When we come together as a church, Paul says it’s important that we remember to pray for mankind, for all people to come to faith in Christ, because it’s God’s desire for people to come to faith in Christ. Every one of us knows people who need the Lord. We don’t talk to them always because we’re afraid we might offend them, or they might get in a discussion, that they might be alienated from us, and exclude us as some member of their family, and not want to associate with us anymore. If you’re a candle of the light, you have to endure the burning. If you’re going to bring light to this world, there is a cost to that. The world doesn’t like this message until by the grace of God they embrace the truth of the message, and then that’s radically different.
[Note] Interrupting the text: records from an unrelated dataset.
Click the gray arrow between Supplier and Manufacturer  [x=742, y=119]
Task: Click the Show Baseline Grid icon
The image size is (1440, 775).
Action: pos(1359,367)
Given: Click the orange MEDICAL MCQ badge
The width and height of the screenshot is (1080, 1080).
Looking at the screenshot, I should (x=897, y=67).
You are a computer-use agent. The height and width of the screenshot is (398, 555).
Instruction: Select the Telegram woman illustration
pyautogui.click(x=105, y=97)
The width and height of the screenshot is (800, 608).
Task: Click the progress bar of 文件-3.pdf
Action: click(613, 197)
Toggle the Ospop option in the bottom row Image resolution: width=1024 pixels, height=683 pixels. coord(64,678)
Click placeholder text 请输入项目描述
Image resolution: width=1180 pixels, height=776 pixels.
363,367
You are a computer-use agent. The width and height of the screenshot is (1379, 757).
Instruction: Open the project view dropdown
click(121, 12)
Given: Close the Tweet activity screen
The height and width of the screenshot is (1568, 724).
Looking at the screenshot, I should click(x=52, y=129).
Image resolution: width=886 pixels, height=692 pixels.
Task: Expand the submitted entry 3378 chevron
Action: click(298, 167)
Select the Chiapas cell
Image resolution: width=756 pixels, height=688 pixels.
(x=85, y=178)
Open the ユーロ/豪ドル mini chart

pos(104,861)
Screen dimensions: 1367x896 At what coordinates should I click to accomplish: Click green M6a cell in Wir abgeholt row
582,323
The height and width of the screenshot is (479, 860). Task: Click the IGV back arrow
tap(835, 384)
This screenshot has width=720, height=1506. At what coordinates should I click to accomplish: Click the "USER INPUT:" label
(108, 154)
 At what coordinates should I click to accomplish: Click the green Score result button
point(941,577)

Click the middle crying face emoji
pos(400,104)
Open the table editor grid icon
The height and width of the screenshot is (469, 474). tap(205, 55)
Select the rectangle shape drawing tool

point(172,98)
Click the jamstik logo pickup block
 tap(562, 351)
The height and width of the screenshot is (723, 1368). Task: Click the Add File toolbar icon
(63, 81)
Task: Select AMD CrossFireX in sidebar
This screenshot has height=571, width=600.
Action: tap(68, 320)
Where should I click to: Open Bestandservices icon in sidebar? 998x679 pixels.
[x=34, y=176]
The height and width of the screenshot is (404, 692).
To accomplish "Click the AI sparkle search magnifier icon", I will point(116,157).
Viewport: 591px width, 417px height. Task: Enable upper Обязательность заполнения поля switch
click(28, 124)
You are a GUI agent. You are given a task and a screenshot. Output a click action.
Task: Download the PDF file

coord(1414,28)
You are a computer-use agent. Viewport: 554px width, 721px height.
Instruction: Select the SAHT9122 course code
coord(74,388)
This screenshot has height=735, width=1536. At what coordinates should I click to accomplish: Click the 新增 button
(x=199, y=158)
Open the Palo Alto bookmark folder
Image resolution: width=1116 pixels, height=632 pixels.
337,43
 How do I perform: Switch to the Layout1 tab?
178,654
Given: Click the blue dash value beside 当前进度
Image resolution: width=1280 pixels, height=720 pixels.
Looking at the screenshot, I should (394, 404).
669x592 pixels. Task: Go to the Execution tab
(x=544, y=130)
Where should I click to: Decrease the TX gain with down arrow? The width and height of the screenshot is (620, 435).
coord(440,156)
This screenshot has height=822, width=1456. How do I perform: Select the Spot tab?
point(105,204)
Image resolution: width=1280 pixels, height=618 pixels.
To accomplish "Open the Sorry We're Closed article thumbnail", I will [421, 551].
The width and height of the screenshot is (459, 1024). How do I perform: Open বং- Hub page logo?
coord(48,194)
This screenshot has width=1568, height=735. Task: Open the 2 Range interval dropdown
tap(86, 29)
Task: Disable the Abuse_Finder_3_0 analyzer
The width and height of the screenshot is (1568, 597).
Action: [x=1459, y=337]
You have Onesimus the slave who ran away, a runaway slave being brought back to Philemon the slave owner, not to return him as his slave, but to return him as his brother in the Lord, because they both have come to faith in Jesus Christ.
Let’s pray. Father, we thank you for your abundant grace in Christ Jesus. We have provision made for us, a Savior. And Lord, what a precious, incredible gift that we can come to know you, to come to the Father through the mediation of our Savior, the Lord Jesus. What an amazing, wonderful gift that our sins have been taken away, that there’s now no hindrance between us and you. Because our sins have been forgiven, washed, and purified from all the sinful deeds that they have performed in their past. That gone. And we’re pure before you. Not something that we could ever do for ourselves. We could never wash our hands clean. But Christ can wash them clean. And because of that, Father, we have access to you, and we can come before you. We thank you, Father, that you have made provision for us through Jesus our Savior. At infinite cost. At a cost that’s unimaginable. His body broken for us, His blood poured out for us. Him on the cross in those dark hours experiencing all your wrath, the wrath of hell that we deserve. And Father, we thank you that He emerged from that victorious, because He was sinless, because He was the perfect Son of God, because He is God in the flesh. We thank you that through that He’s conquered death for us, and we have a future that is glorious together with Him. Bless us, Lord Jesus today. Bless the elements as we share them. We ask Father this grace in Jesus’ name. Amen.